What you should do:
Filter out all lines without the word "computer" from the data below, please, and copy the rest.

(Collected data entries)
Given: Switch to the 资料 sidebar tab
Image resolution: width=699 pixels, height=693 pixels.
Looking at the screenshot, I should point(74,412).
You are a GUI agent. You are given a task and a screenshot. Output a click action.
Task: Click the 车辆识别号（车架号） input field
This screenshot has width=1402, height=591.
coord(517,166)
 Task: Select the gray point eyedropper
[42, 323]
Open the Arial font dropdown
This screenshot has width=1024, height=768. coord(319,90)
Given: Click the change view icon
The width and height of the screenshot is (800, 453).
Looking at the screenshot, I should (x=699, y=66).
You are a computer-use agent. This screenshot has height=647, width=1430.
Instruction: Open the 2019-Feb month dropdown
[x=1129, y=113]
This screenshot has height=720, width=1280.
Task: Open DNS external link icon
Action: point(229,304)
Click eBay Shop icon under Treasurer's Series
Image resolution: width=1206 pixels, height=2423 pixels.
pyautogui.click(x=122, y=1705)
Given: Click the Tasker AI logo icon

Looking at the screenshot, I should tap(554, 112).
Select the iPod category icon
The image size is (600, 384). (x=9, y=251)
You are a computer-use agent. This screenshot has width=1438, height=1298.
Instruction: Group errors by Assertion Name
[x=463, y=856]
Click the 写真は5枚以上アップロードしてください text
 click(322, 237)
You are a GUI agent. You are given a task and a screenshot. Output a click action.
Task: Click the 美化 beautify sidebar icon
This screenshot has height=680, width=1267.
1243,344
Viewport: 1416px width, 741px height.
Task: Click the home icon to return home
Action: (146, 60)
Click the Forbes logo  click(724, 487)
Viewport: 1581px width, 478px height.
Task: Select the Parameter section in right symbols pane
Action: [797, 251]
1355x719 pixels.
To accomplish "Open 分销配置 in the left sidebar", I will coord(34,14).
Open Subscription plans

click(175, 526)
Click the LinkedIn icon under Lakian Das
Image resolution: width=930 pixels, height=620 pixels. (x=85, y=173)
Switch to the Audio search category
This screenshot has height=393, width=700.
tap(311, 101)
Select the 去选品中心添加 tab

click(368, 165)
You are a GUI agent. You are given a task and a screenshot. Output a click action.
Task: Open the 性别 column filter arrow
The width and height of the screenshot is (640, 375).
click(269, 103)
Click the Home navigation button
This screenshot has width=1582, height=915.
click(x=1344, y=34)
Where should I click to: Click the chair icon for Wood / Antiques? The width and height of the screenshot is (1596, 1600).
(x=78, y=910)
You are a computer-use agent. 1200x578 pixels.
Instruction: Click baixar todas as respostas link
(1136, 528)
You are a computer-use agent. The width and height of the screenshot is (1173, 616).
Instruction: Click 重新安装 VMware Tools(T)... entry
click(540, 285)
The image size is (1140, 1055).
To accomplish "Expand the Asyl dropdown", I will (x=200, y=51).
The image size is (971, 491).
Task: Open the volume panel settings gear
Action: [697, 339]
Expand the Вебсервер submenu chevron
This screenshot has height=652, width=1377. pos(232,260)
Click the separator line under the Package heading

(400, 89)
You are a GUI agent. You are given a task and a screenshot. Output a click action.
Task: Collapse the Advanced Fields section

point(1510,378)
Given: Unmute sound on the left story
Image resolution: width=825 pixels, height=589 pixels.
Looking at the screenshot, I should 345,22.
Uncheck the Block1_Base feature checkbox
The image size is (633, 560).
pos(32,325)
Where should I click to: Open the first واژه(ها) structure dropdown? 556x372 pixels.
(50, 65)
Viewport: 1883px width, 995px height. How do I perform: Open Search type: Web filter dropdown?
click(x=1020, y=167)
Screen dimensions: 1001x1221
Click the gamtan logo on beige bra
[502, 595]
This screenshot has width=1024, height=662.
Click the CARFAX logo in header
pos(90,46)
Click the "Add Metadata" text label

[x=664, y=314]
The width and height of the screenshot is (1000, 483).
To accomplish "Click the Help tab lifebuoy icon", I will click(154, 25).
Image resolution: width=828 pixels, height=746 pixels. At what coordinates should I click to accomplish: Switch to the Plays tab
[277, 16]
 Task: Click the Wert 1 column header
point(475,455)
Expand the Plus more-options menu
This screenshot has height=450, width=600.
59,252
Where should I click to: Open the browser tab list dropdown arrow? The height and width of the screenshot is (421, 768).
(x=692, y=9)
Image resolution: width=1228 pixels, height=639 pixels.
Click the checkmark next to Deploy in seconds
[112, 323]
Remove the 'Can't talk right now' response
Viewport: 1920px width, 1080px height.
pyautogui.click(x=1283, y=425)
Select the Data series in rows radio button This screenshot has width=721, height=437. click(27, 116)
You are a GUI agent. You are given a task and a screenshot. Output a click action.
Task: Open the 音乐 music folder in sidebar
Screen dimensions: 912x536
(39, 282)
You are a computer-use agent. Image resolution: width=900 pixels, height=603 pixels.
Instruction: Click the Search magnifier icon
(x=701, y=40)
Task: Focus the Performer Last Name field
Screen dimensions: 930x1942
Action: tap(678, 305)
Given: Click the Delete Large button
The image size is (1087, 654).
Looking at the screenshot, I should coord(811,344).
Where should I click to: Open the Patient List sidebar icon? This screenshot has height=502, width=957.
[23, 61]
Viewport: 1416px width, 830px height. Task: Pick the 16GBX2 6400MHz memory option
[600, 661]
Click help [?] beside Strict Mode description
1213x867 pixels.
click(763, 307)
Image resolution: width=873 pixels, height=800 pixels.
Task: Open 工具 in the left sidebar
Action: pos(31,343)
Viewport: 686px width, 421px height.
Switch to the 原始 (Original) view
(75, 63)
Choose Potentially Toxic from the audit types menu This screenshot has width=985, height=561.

Your solution:
You are a computer-use agent. This screenshot has height=647, width=1430.
You are a computer-use agent. This screenshot has width=1438, height=1298.
You are a computer-use agent. 1200x578 pixels.
You are a computer-use agent. The width and height of the screenshot is (1173, 616).
You are a computer-use agent. Image resolution: width=900 pixels, height=603 pixels.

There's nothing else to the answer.